Short exercise » Rewrite the stretch of rows from the line containing "Given: Expand 文件名 in the 数据 section" through the line containing "Click the 4h", swapping "Screen dimensions" for "Screen size" and keeping everything else the same. Return only those lines, without the pictures.

Supplied data »

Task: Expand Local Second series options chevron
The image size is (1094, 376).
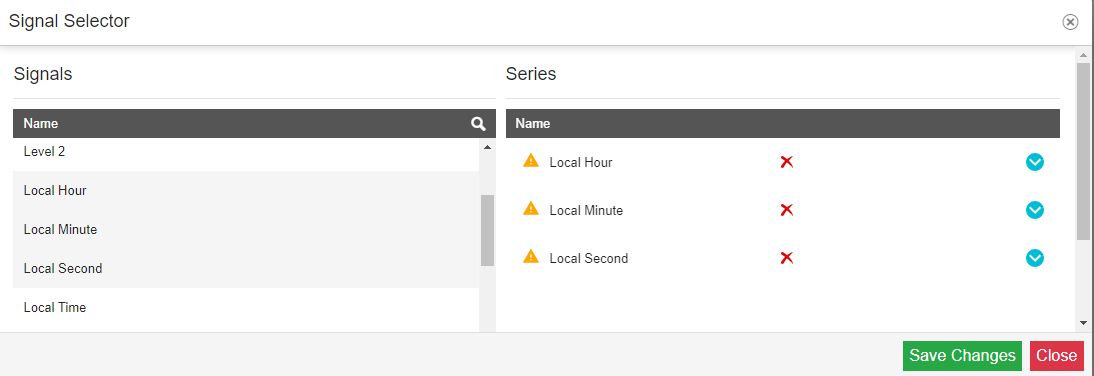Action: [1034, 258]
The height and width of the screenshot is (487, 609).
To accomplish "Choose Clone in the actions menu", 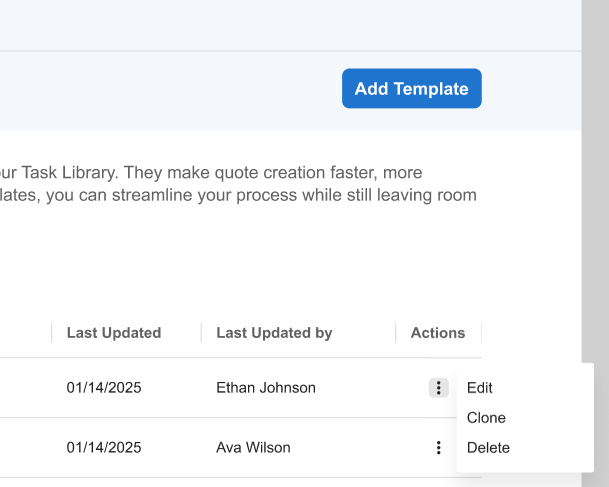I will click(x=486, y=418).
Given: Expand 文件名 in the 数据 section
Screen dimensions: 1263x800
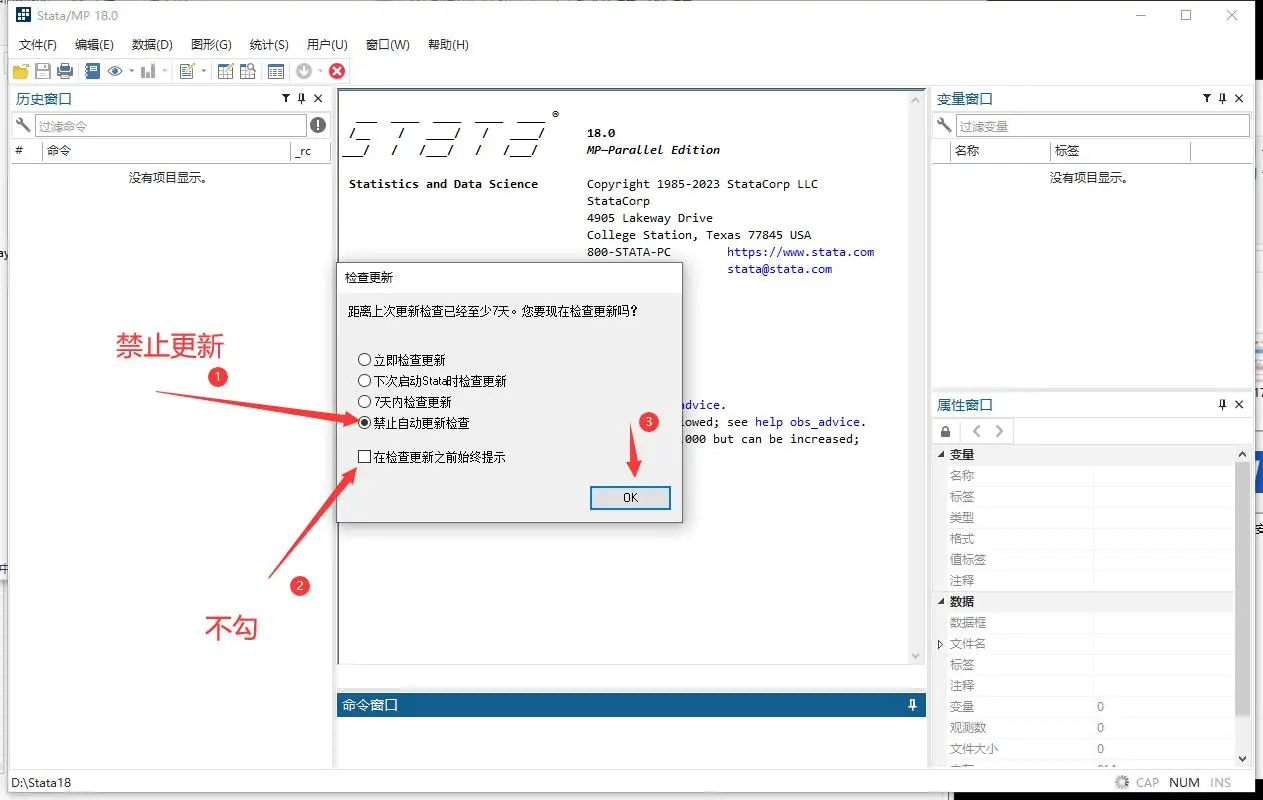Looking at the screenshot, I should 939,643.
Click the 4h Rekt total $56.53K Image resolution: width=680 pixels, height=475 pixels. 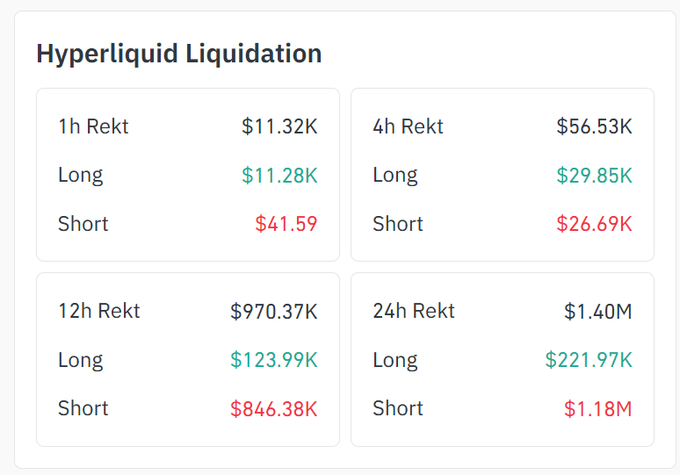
...
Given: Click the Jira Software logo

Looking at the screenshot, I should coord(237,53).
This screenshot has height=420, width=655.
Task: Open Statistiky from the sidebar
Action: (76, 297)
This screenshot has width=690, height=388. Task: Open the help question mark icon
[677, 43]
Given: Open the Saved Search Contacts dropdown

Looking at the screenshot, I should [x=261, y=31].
==
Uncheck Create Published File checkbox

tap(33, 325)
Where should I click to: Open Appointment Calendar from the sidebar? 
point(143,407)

Response to the exercise »
Given: Expand 文件名 in the 数据 section
Screen size: 1263x800
Looking at the screenshot, I should 939,643.
Click the 4h Rekt total $56.53K Image resolution: width=680 pixels, height=475 pixels. 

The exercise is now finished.